**Data**:
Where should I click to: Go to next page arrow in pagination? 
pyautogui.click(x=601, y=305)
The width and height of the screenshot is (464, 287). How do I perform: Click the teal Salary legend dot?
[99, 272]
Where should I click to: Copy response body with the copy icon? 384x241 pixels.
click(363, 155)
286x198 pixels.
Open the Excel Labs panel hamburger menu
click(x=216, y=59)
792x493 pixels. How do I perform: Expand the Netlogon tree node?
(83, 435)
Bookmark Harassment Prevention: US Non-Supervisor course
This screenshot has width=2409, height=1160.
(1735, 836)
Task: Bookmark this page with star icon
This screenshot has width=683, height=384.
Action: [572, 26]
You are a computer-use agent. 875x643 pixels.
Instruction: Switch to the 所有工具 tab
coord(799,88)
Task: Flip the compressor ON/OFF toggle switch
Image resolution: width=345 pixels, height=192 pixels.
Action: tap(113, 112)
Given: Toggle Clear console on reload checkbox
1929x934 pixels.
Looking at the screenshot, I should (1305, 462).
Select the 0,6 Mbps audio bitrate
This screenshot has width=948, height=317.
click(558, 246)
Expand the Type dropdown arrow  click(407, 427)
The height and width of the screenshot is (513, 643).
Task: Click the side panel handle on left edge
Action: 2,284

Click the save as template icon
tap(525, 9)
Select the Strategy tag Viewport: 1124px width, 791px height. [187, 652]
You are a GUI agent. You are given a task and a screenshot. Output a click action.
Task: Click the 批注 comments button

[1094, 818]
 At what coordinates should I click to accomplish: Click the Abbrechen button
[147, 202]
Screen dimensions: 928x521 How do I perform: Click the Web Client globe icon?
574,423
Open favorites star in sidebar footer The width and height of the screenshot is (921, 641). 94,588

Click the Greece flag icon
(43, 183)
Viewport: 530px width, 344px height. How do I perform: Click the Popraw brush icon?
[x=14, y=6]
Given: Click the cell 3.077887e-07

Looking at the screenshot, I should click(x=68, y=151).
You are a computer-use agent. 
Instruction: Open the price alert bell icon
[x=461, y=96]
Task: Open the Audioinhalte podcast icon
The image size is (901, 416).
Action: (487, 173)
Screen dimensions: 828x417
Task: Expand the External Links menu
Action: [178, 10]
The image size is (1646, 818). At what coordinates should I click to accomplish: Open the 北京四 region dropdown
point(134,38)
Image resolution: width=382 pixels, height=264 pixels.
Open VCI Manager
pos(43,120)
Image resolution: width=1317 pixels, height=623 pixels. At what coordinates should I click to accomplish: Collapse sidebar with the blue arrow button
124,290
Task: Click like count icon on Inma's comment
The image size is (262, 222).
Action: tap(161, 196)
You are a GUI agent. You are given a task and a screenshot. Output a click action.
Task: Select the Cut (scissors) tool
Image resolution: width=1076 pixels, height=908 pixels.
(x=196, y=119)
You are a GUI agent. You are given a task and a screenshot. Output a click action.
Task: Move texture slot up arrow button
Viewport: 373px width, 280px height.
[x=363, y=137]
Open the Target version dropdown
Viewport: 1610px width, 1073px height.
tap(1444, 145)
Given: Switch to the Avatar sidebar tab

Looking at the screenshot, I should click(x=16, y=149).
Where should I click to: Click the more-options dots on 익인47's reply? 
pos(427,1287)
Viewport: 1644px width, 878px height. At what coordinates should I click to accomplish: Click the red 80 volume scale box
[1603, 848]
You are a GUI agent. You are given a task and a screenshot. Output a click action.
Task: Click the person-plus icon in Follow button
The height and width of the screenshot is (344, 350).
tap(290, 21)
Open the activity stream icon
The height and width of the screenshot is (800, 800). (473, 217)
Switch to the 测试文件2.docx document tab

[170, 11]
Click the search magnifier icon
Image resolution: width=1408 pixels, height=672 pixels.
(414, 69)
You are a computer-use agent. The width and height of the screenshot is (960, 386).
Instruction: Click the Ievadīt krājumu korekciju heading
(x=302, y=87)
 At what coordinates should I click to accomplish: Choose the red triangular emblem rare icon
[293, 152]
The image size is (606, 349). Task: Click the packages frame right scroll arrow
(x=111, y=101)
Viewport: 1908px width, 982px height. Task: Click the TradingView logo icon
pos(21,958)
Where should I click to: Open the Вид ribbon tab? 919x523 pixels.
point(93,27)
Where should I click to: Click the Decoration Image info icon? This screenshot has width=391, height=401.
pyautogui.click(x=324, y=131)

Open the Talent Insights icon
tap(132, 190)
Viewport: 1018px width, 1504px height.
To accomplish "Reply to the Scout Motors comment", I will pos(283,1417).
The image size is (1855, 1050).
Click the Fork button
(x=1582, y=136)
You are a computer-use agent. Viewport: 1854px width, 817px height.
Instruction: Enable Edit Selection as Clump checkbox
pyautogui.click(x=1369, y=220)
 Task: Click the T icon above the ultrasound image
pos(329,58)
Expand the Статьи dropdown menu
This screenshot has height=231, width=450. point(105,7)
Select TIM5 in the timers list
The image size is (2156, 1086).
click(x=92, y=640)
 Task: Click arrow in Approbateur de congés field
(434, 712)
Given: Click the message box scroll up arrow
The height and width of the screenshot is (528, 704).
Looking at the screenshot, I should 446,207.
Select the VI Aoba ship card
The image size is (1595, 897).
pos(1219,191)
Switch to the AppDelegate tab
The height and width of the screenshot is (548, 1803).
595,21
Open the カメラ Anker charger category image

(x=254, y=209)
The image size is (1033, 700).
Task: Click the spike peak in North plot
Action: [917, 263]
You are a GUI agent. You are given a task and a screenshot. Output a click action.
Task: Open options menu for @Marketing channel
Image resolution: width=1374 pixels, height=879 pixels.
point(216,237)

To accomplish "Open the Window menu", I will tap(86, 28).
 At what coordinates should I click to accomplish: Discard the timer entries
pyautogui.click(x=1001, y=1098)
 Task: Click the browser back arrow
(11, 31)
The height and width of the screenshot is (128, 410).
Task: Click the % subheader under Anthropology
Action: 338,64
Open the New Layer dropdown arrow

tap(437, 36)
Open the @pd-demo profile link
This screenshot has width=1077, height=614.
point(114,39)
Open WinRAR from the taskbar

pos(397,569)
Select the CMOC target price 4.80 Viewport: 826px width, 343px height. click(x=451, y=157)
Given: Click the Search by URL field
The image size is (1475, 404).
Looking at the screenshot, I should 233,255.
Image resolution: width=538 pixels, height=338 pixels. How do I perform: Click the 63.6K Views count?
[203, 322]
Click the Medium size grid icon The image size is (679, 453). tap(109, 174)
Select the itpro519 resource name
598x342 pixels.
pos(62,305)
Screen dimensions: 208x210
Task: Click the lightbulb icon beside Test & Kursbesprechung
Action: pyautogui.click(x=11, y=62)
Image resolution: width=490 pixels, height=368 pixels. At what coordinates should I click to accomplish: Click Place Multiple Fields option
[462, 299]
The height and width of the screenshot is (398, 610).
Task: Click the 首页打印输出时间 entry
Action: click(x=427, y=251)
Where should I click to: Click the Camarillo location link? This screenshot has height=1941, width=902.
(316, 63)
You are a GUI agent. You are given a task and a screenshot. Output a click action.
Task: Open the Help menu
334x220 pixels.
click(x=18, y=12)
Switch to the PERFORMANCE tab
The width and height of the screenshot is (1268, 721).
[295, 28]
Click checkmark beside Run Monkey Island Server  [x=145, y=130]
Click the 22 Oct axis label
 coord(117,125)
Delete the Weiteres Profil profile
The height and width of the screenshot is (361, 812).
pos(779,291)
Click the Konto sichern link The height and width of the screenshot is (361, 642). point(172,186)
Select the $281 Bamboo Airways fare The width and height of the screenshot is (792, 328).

**Exercise directions**:
Copy all of the lines above exactly as they appear.

**Result of this task**:
Where should I click to: Go to next page arrow in pagination? 
pyautogui.click(x=601, y=305)
The width and height of the screenshot is (464, 287). How do I perform: Click the teal Salary legend dot?
[99, 272]
Where should I click to: Copy response body with the copy icon? 384x241 pixels.
click(363, 155)
286x198 pixels.
Open the Excel Labs panel hamburger menu
click(x=216, y=59)
792x493 pixels. How do I perform: Expand the Netlogon tree node?
(83, 435)
Bookmark Harassment Prevention: US Non-Supervisor course
This screenshot has width=2409, height=1160.
(1735, 836)
Task: Bookmark this page with star icon
This screenshot has width=683, height=384.
Action: [572, 26]
You are a computer-use agent. 875x643 pixels.
Instruction: Switch to the 所有工具 tab
coord(799,88)
Task: Flip the compressor ON/OFF toggle switch
Image resolution: width=345 pixels, height=192 pixels.
Action: tap(113, 112)
Given: Toggle Clear console on reload checkbox
1929x934 pixels.
Looking at the screenshot, I should (1305, 462).
Select the 0,6 Mbps audio bitrate
This screenshot has width=948, height=317.
click(558, 246)
Expand the Type dropdown arrow  click(407, 427)
The height and width of the screenshot is (513, 643).
Task: Click the side panel handle on left edge
Action: 2,284

Click the save as template icon
tap(525, 9)
Select the Strategy tag Viewport: 1124px width, 791px height. [187, 652]
You are a GUI agent. You are given a task and a screenshot. Output a click action.
Task: Click the 批注 comments button

[1094, 818]
 At what coordinates should I click to accomplish: Click the Abbrechen button
[147, 202]
Screen dimensions: 928x521 How do I perform: Click the Web Client globe icon?
574,423
Open favorites star in sidebar footer The width and height of the screenshot is (921, 641). 94,588

Click the Greece flag icon
(43, 183)
Viewport: 530px width, 344px height. How do I perform: Click the Popraw brush icon?
[x=14, y=6]
Given: Click the cell 3.077887e-07

Looking at the screenshot, I should click(x=68, y=151).
You are a computer-use agent. 
Instruction: Open the price alert bell icon
[x=461, y=96]
Task: Open the Audioinhalte podcast icon
The image size is (901, 416).
Action: (487, 173)
Screen dimensions: 828x417
Task: Expand the External Links menu
Action: [178, 10]
The image size is (1646, 818). At what coordinates should I click to accomplish: Open the 北京四 region dropdown
point(134,38)
Image resolution: width=382 pixels, height=264 pixels.
Open VCI Manager
pos(43,120)
Image resolution: width=1317 pixels, height=623 pixels. At what coordinates should I click to accomplish: Collapse sidebar with the blue arrow button
124,290
Task: Click like count icon on Inma's comment
The image size is (262, 222).
Action: tap(161, 196)
You are a GUI agent. You are given a task and a screenshot. Output a click action.
Task: Select the Cut (scissors) tool
Image resolution: width=1076 pixels, height=908 pixels.
(x=196, y=119)
You are a GUI agent. You are given a task and a screenshot. Output a click action.
Task: Move texture slot up arrow button
Viewport: 373px width, 280px height.
[x=363, y=137]
Open the Target version dropdown
Viewport: 1610px width, 1073px height.
tap(1444, 145)
Given: Switch to the Avatar sidebar tab

Looking at the screenshot, I should click(x=16, y=149).
Where should I click to: Click the more-options dots on 익인47's reply? 
pos(427,1287)
Viewport: 1644px width, 878px height. At what coordinates should I click to accomplish: Click the red 80 volume scale box
[1603, 848]
You are a GUI agent. You are given a task and a screenshot. Output a click action.
Task: Click the person-plus icon in Follow button
The height and width of the screenshot is (344, 350).
tap(290, 21)
Open the activity stream icon
The height and width of the screenshot is (800, 800). (473, 217)
Switch to the 测试文件2.docx document tab

[170, 11]
Click the search magnifier icon
Image resolution: width=1408 pixels, height=672 pixels.
(414, 69)
You are a computer-use agent. The width and height of the screenshot is (960, 386).
Instruction: Click the Ievadīt krājumu korekciju heading
(x=302, y=87)
 At what coordinates should I click to accomplish: Choose the red triangular emblem rare icon
[293, 152]
The image size is (606, 349). Task: Click the packages frame right scroll arrow
(x=111, y=101)
Viewport: 1908px width, 982px height. Task: Click the TradingView logo icon
pos(21,958)
Where should I click to: Open the Вид ribbon tab? 919x523 pixels.
point(93,27)
Where should I click to: Click the Decoration Image info icon? This screenshot has width=391, height=401.
pyautogui.click(x=324, y=131)

Open the Talent Insights icon
tap(132, 190)
Viewport: 1018px width, 1504px height.
To accomplish "Reply to the Scout Motors comment", I will pos(283,1417).
The image size is (1855, 1050).
Click the Fork button
(x=1582, y=136)
You are a computer-use agent. Viewport: 1854px width, 817px height.
Instruction: Enable Edit Selection as Clump checkbox
pyautogui.click(x=1369, y=220)
 Task: Click the T icon above the ultrasound image
pos(329,58)
Expand the Статьи dropdown menu
This screenshot has height=231, width=450. point(105,7)
Select TIM5 in the timers list
The image size is (2156, 1086).
click(x=92, y=640)
 Task: Click arrow in Approbateur de congés field
(434, 712)
Given: Click the message box scroll up arrow
The height and width of the screenshot is (528, 704).
Looking at the screenshot, I should 446,207.
Select the VI Aoba ship card
The image size is (1595, 897).
pos(1219,191)
Switch to the AppDelegate tab
The height and width of the screenshot is (548, 1803).
595,21
Open the カメラ Anker charger category image

(x=254, y=209)
The image size is (1033, 700).
Task: Click the spike peak in North plot
Action: [917, 263]
You are a GUI agent. You are given a task and a screenshot. Output a click action.
Task: Open options menu for @Marketing channel
Image resolution: width=1374 pixels, height=879 pixels.
point(216,237)

To accomplish "Open the Window menu", I will tap(86, 28).
 At what coordinates should I click to accomplish: Discard the timer entries
pyautogui.click(x=1001, y=1098)
 Task: Click the browser back arrow
(11, 31)
The height and width of the screenshot is (128, 410).
Task: Click the % subheader under Anthropology
Action: 338,64
Open the New Layer dropdown arrow

tap(437, 36)
Open the @pd-demo profile link
This screenshot has width=1077, height=614.
point(114,39)
Open WinRAR from the taskbar

pos(397,569)
Select the CMOC target price 4.80 Viewport: 826px width, 343px height. click(x=451, y=157)
Given: Click the Search by URL field
The image size is (1475, 404).
Looking at the screenshot, I should 233,255.
Image resolution: width=538 pixels, height=338 pixels. How do I perform: Click the 63.6K Views count?
[203, 322]
Click the Medium size grid icon The image size is (679, 453). tap(109, 174)
Select the itpro519 resource name
598x342 pixels.
pos(62,305)
Screen dimensions: 208x210
Task: Click the lightbulb icon beside Test & Kursbesprechung
Action: pyautogui.click(x=11, y=62)
Image resolution: width=490 pixels, height=368 pixels. At what coordinates should I click to accomplish: Click Place Multiple Fields option
[462, 299]
The height and width of the screenshot is (398, 610).
Task: Click the 首页打印输出时间 entry
Action: click(x=427, y=251)
Where should I click to: Click the Camarillo location link? This screenshot has height=1941, width=902.
(316, 63)
You are a GUI agent. You are given a task and a screenshot. Output a click action.
Task: Open the Help menu
334x220 pixels.
click(x=18, y=12)
Switch to the PERFORMANCE tab
The width and height of the screenshot is (1268, 721).
[295, 28]
Click checkmark beside Run Monkey Island Server  [x=145, y=130]
Click the 22 Oct axis label
 coord(117,125)
Delete the Weiteres Profil profile
The height and width of the screenshot is (361, 812).
pos(779,291)
Click the Konto sichern link The height and width of the screenshot is (361, 642). point(172,186)
Select the $281 Bamboo Airways fare The width and height of the screenshot is (792, 328).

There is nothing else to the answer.